To examine the status of ATP-sensitive K+ (K(ATP)+) channels and 1,4-dihydropyridine-sensitive Ca2+ (Ca(DHP)2+) channels during experimental cardiac failure, we have measured the radioligand binding properties of [H-3]glyburide and [H-3]PN 200 110, respectively, in tissue homogenates from the rat cardiac left ventricle, right ventricle, and brain 4 wk after myocardial infarction induced by left coronary artery ligation. The maximal values (B(max)) for [H-3]glyburide and [H-3]PN 200 110 binding were reduced by 39 and 40%, respectively, in the left ventricle, and these reductions showed a good correlation with the right ventricle-to-body weight ratio in heart-failure rats.
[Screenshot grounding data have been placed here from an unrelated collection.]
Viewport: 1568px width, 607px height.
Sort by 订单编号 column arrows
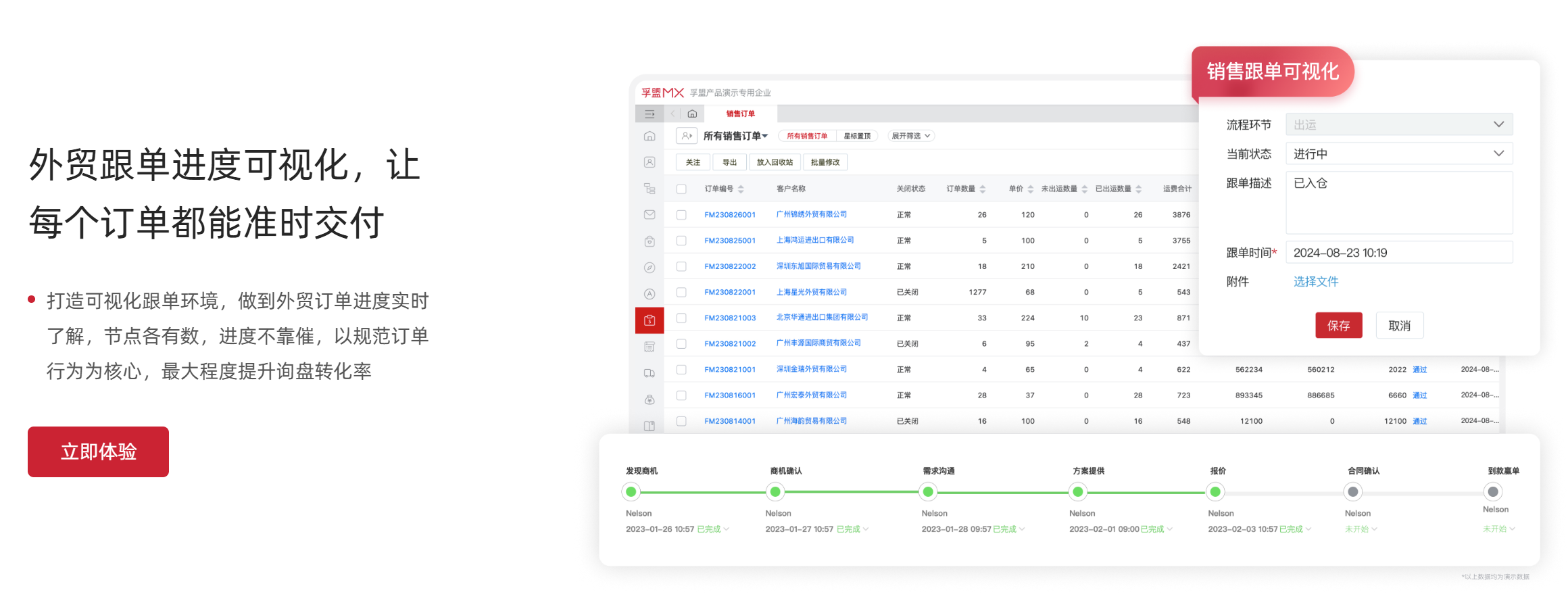pyautogui.click(x=741, y=189)
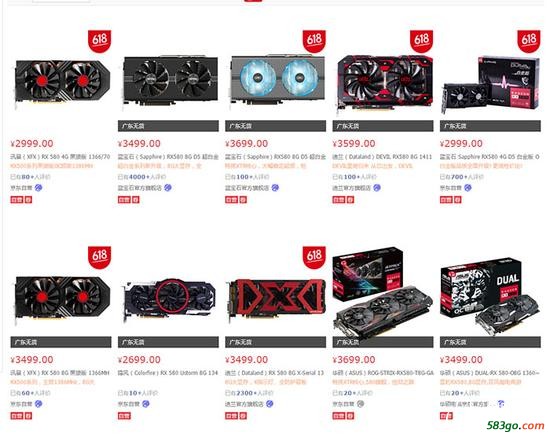Open the Dataland DEVIL RX580 8G title link
Image resolution: width=550 pixels, height=441 pixels.
382,156
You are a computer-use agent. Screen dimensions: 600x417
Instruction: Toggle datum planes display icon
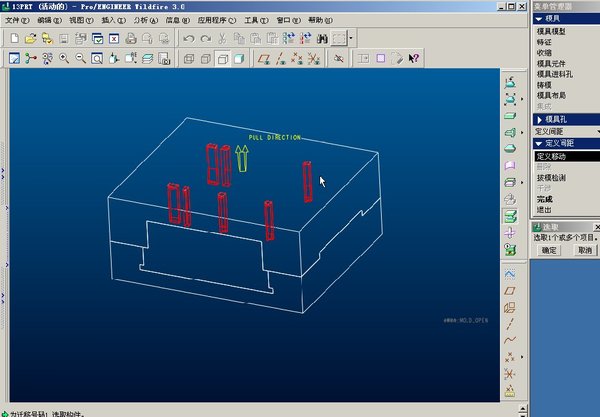264,58
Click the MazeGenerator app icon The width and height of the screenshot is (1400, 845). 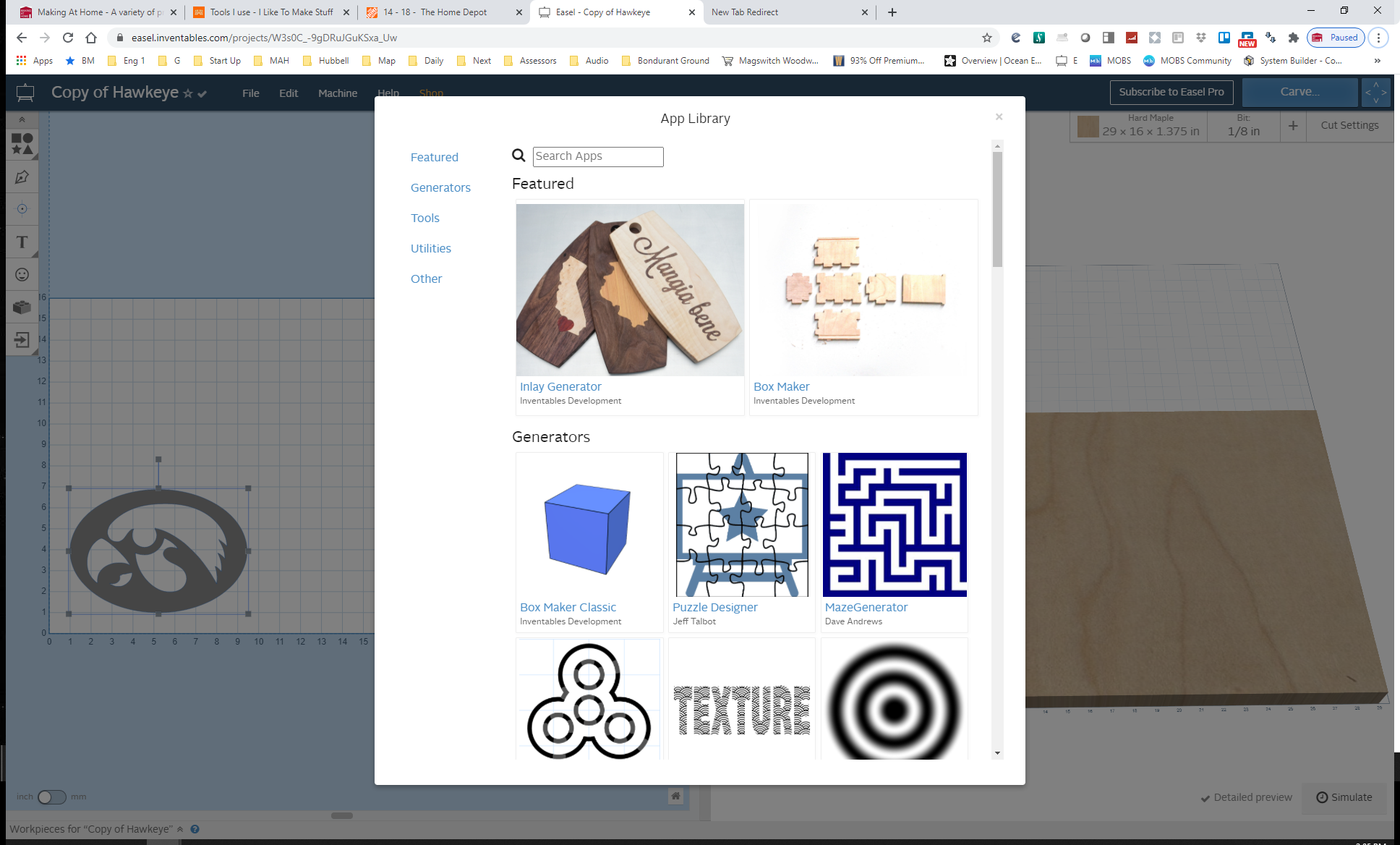click(x=894, y=524)
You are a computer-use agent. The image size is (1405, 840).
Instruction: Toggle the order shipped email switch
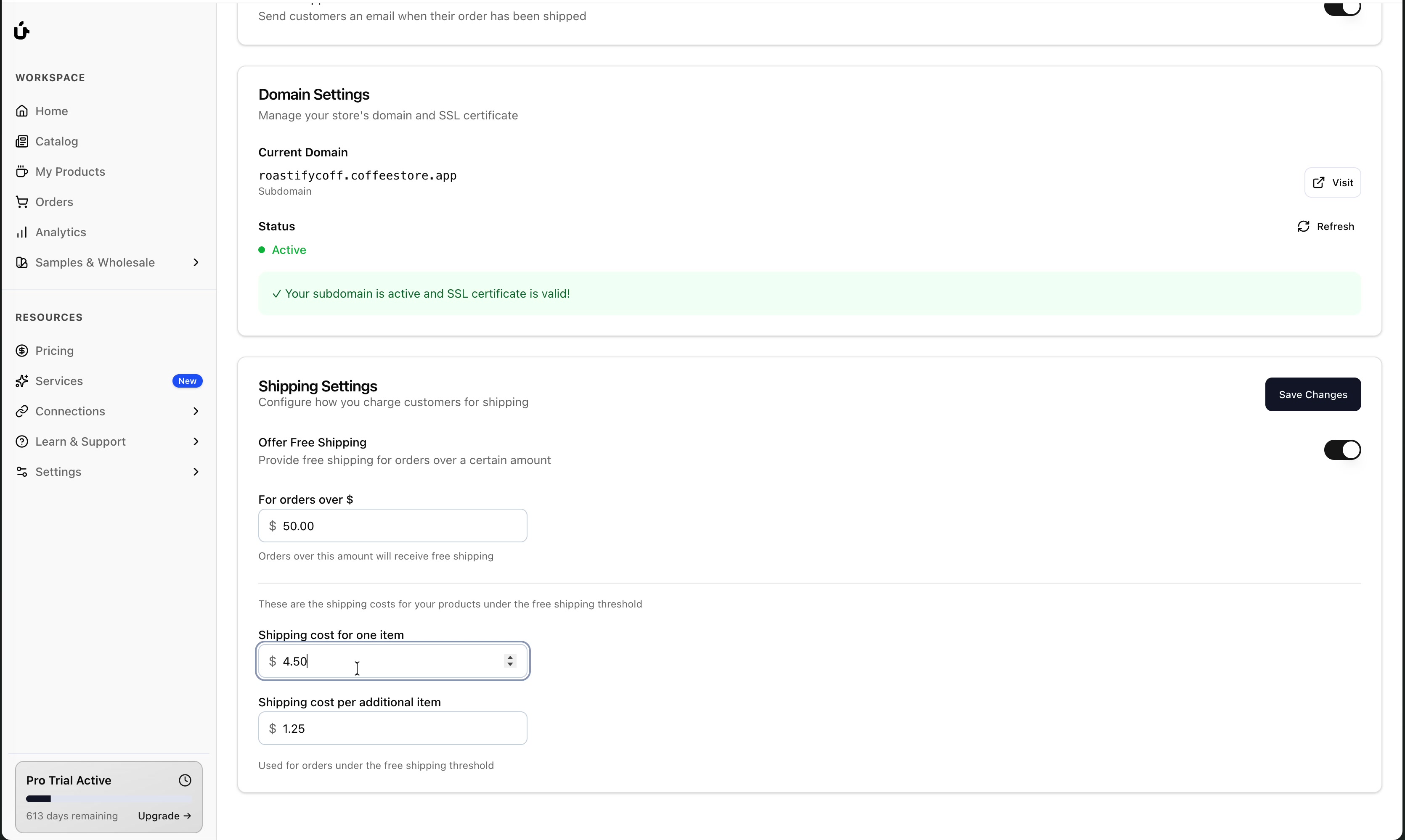click(x=1341, y=8)
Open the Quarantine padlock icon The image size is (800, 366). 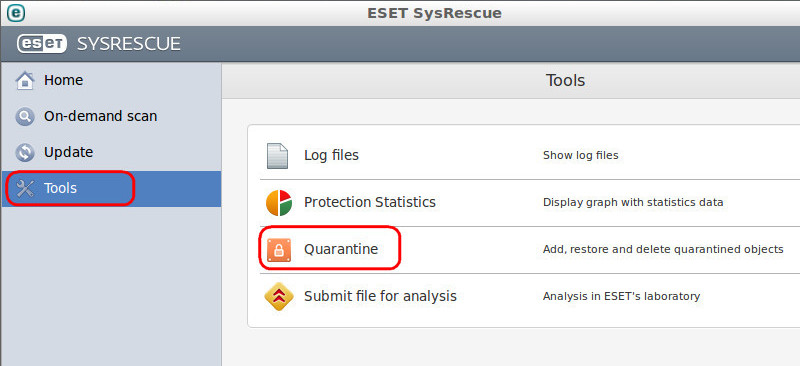click(x=279, y=250)
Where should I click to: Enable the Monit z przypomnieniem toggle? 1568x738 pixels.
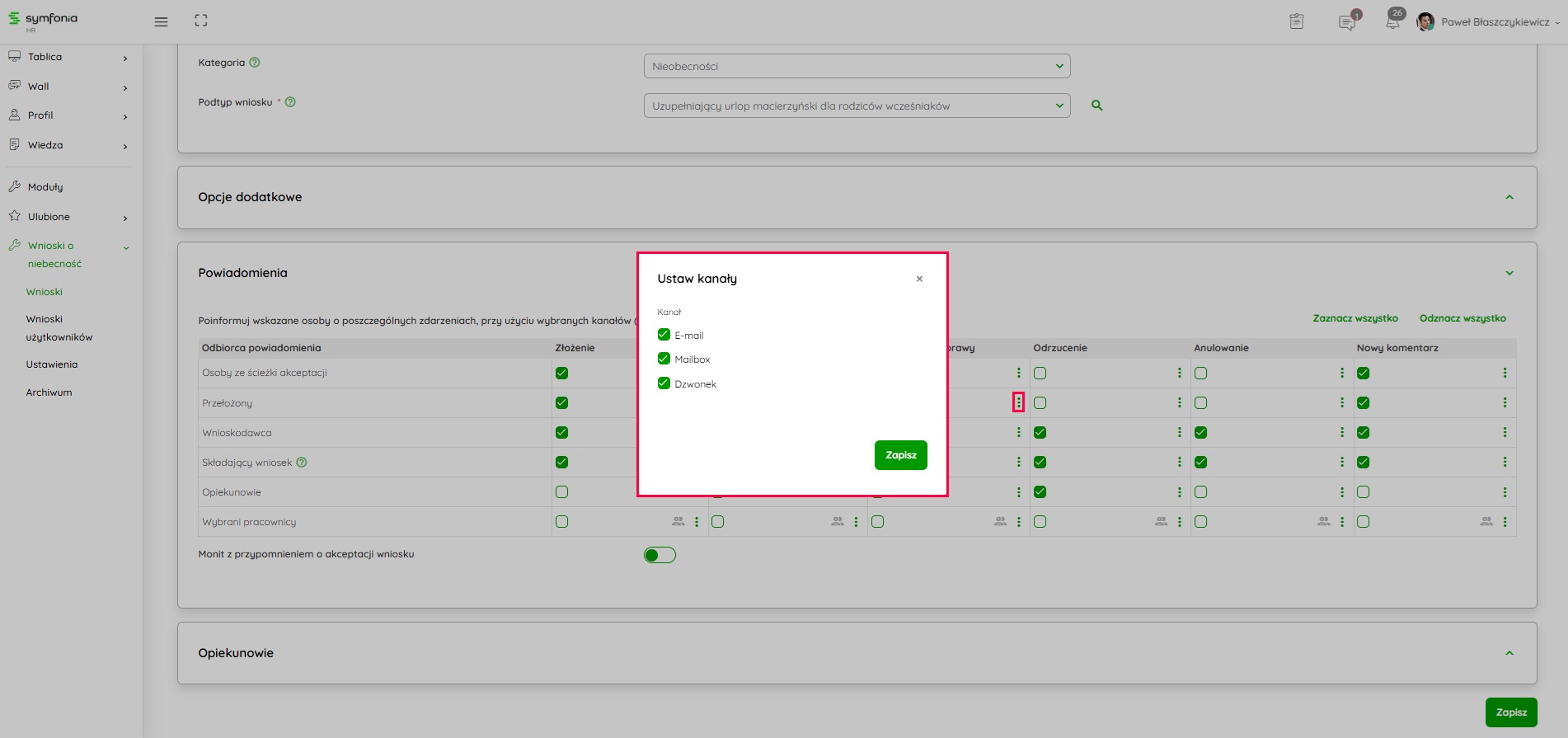click(x=660, y=555)
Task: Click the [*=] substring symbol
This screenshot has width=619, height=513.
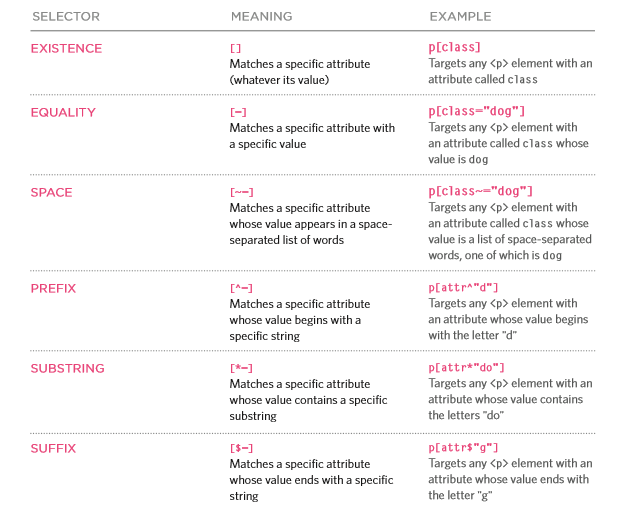Action: 241,368
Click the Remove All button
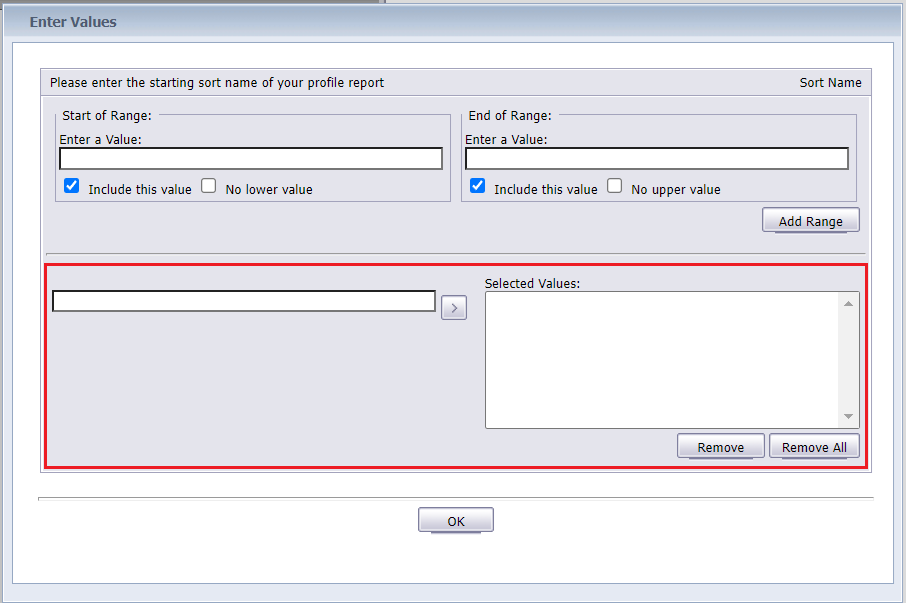 814,446
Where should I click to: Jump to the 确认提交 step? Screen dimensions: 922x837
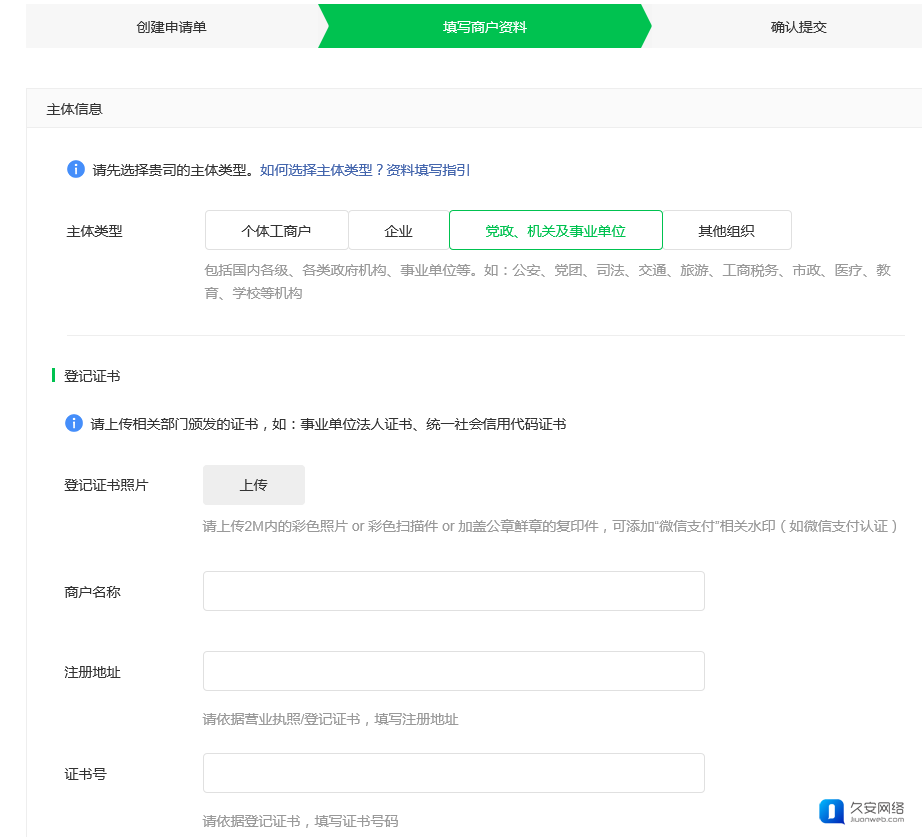click(798, 27)
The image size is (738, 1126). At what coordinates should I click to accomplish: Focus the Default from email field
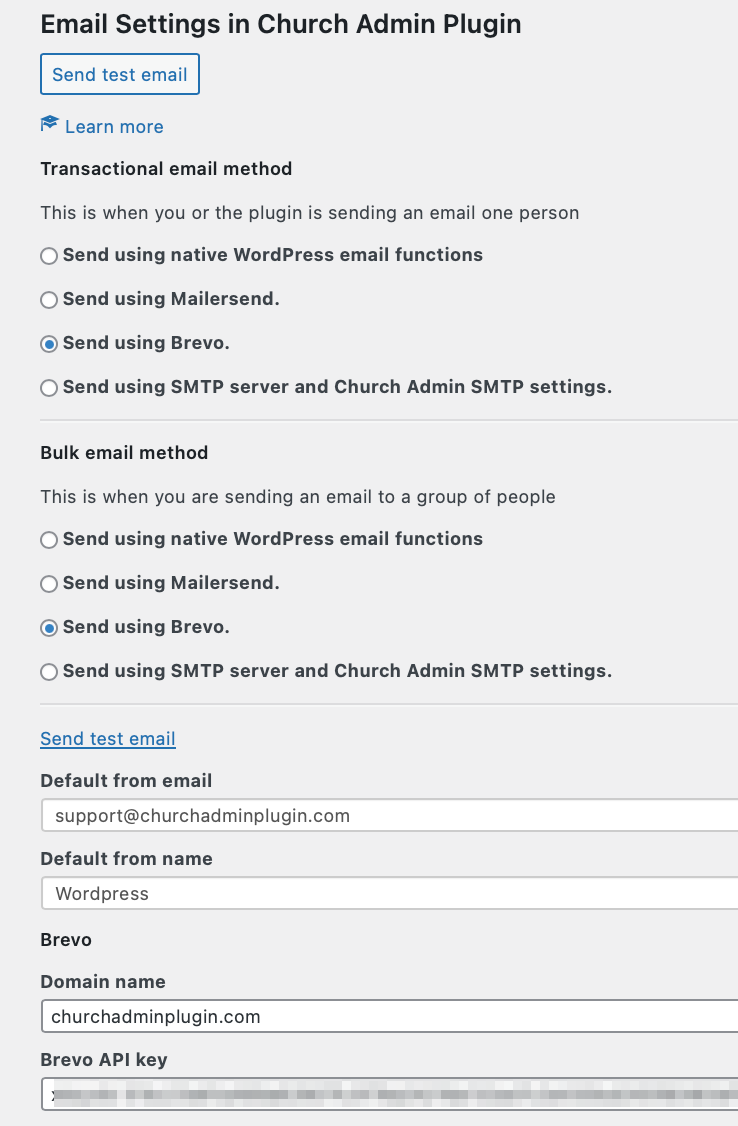click(390, 816)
The ligand binding affinities were not altered. In the hypertrophied right ventricle, B(max) values for both the ligands were not significantly different when data were normalized to DNA content or right ventricle weights but showed an apparent reduction when normalized to unit protein or tissue weight. Moderate reductions in channel densities were observed also in whole brain homogenates from heart failure rats. Assessment of muscarinic receptors, beta-adrenoceptors and alpha(1)-adrenoceptors by [H-3]quinuclidinyl benzilate, [H-3]dihydroalprenolol, and [H-3]prazosin showed reductions in left ventricular muscarinic and beta-adrenoceptor densities but not in alpha(1)-adrenoceptor densities, consistent with earlier observations. It is suggested that these changes may in part contribute to the pathology of cardiac failure.